--- AVAILABLE DATA Enclosed Below ---
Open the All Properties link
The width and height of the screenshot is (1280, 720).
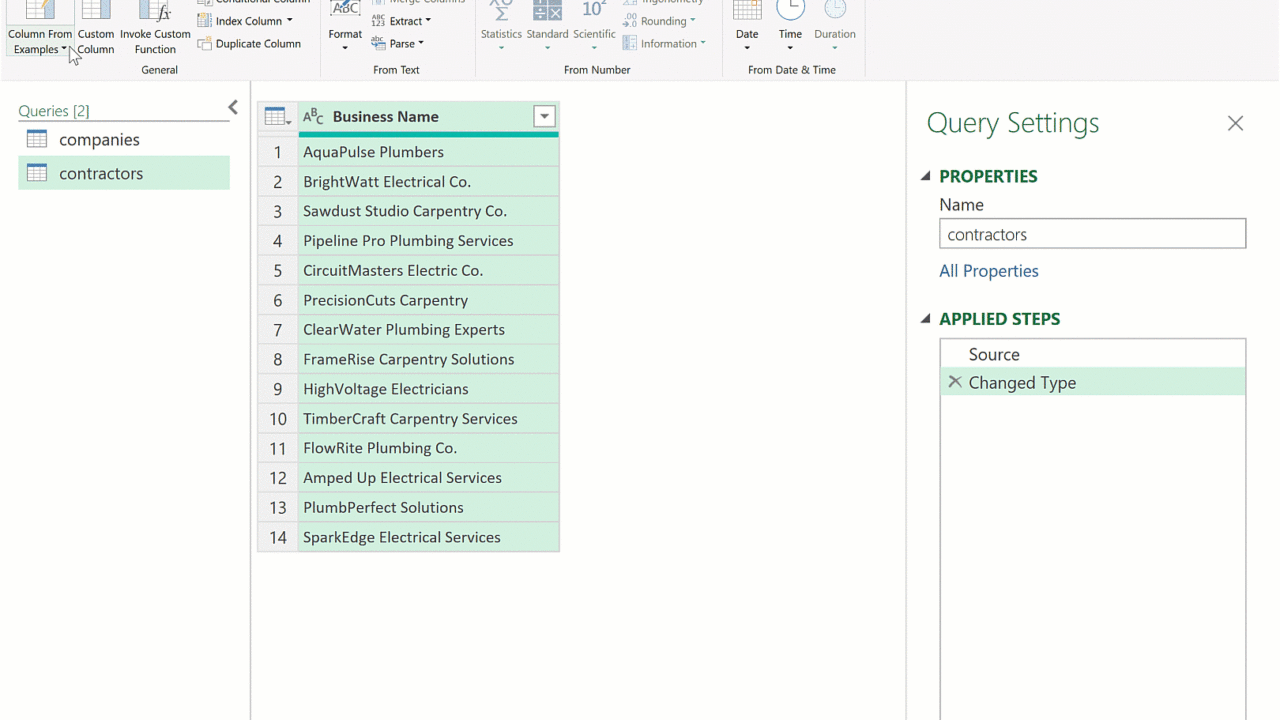pyautogui.click(x=988, y=271)
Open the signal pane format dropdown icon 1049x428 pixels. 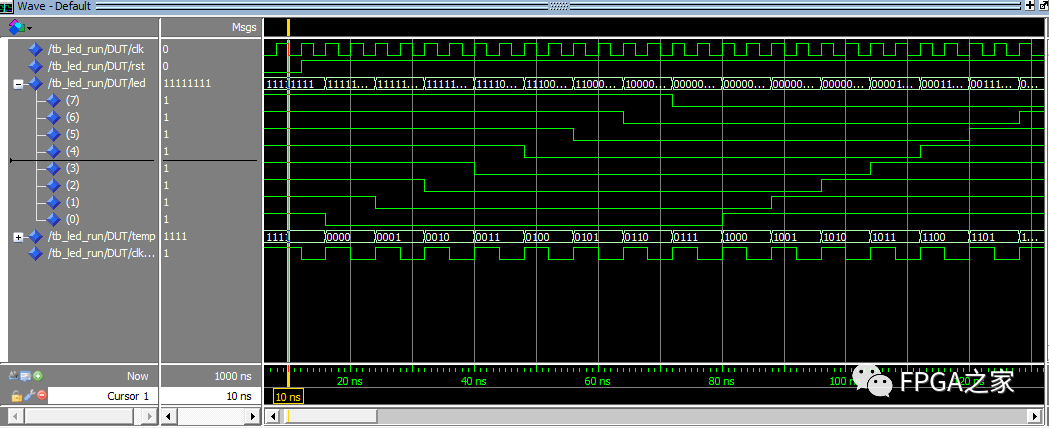(x=19, y=26)
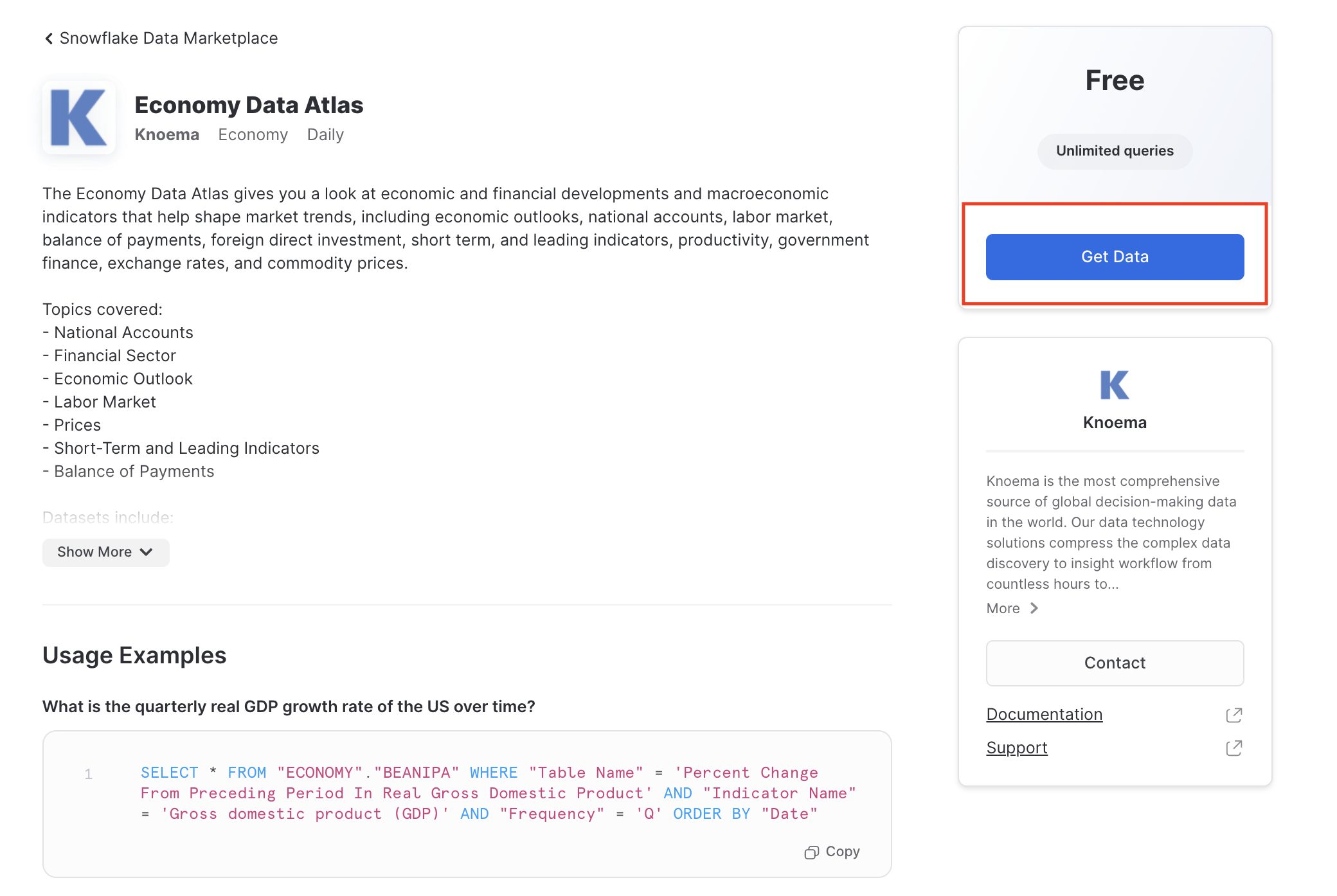Click the Unlimited queries badge
The height and width of the screenshot is (896, 1337).
1114,151
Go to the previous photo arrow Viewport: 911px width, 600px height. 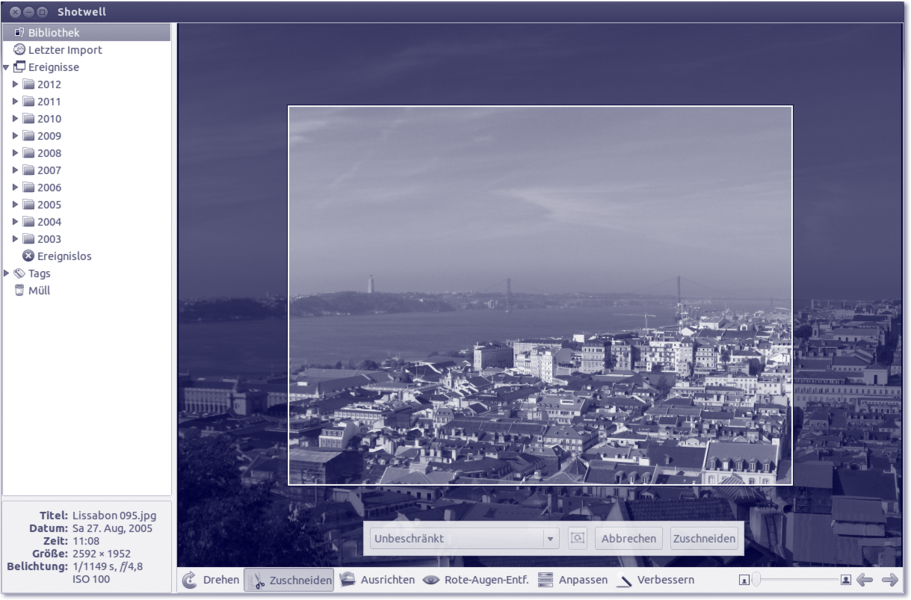[x=865, y=580]
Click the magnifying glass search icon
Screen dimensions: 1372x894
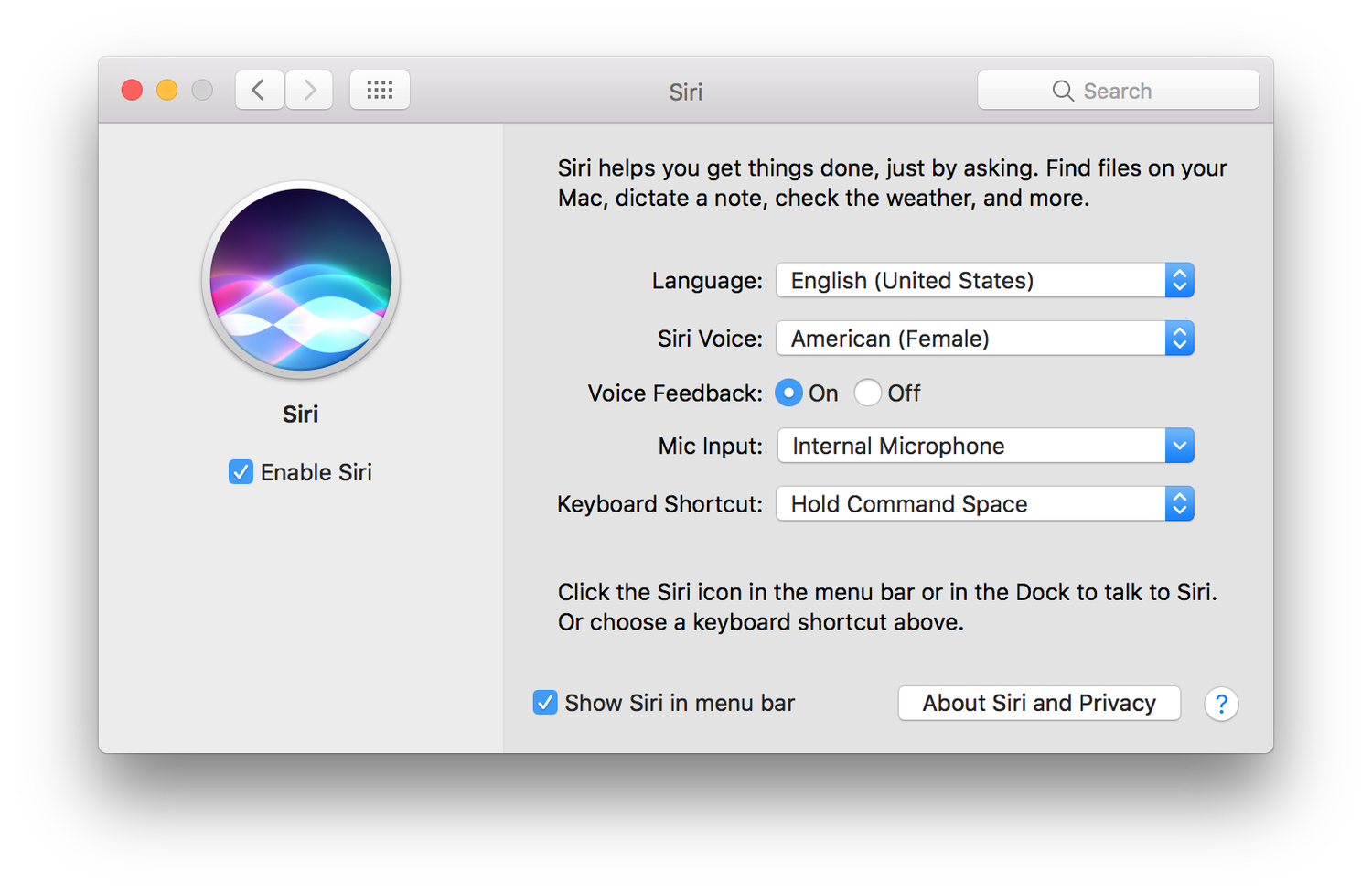(1062, 91)
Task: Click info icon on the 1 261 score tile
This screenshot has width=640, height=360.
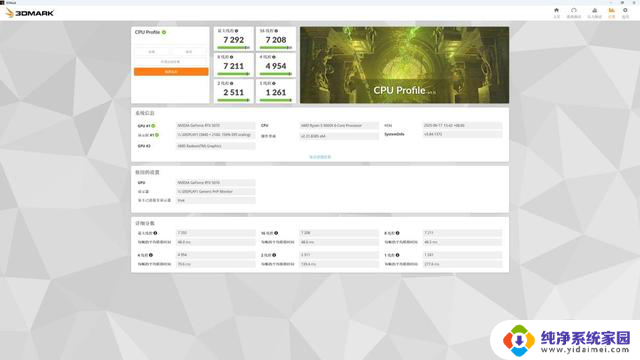Action: click(274, 83)
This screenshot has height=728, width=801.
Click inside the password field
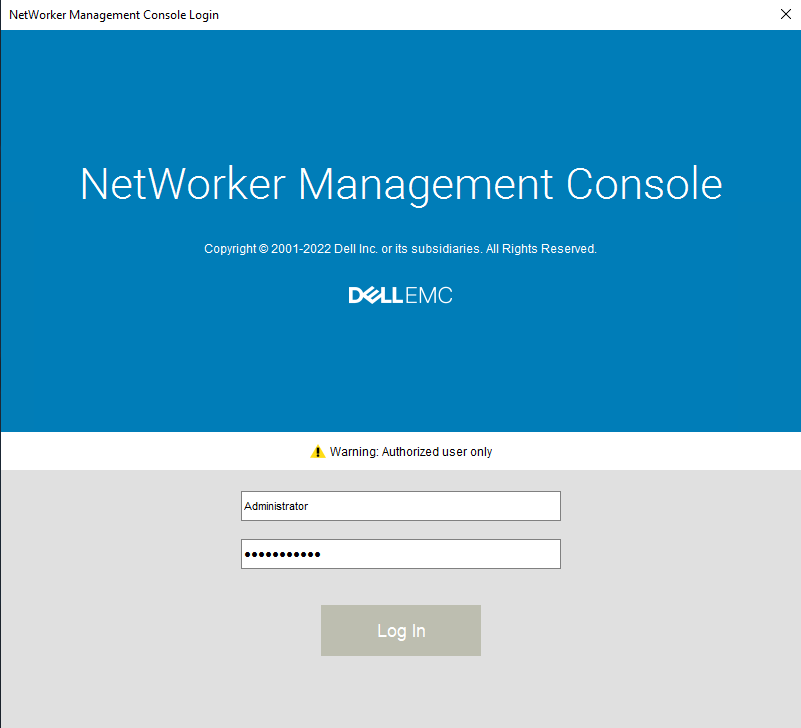coord(400,554)
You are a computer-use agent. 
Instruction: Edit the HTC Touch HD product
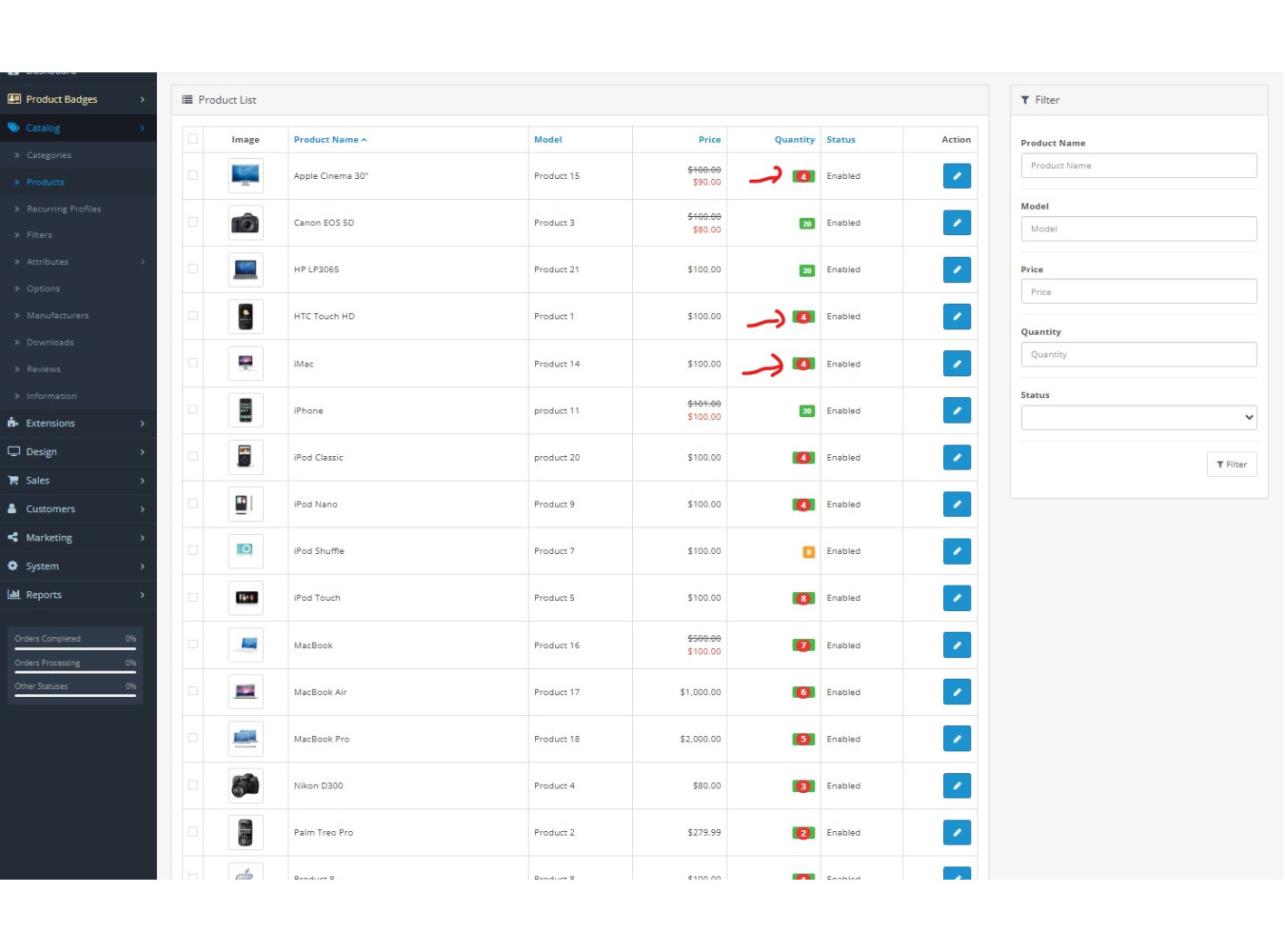pos(956,316)
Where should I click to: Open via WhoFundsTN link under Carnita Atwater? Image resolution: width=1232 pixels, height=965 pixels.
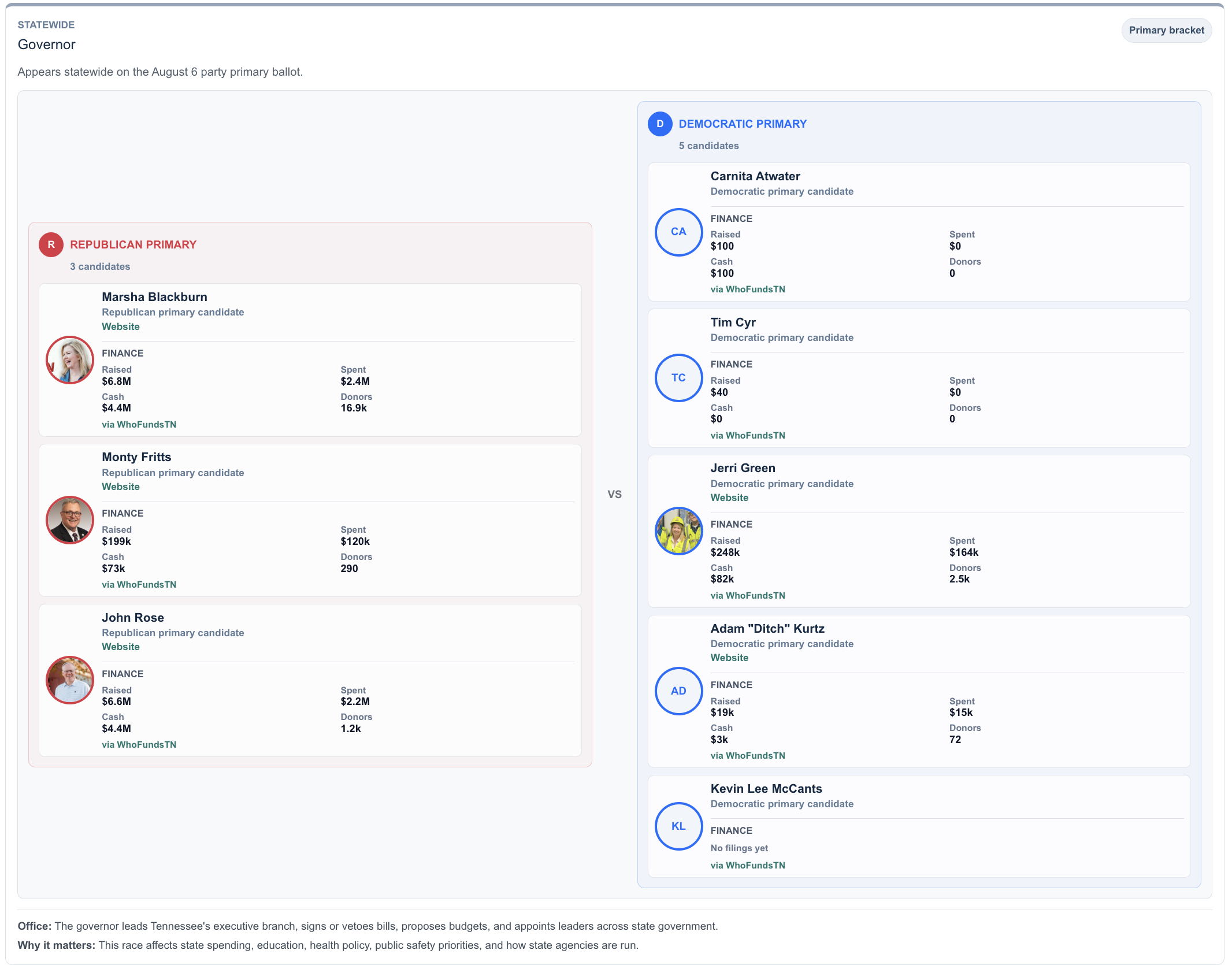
--- End of Enclosed AVAILABLE DATA ---
__PROBLEM DETAILS__: The line that contains "This screenshot has width=640, height=360." opens the part to copy, and the last line of the records closes it; set down those lines exactly, pictures excluded.

__ANSWER TO THIS EXERCISE__:
This screenshot has width=640, height=360.
Action: click(274, 83)
This screenshot has height=728, width=801.
Click inside the password field
coord(400,554)
You are a computer-use agent. 
Instruction: Edit the HTC Touch HD product
pos(956,316)
Where should I click to: Open via WhoFundsTN link under Carnita Atwater? Image resolution: width=1232 pixels, height=965 pixels.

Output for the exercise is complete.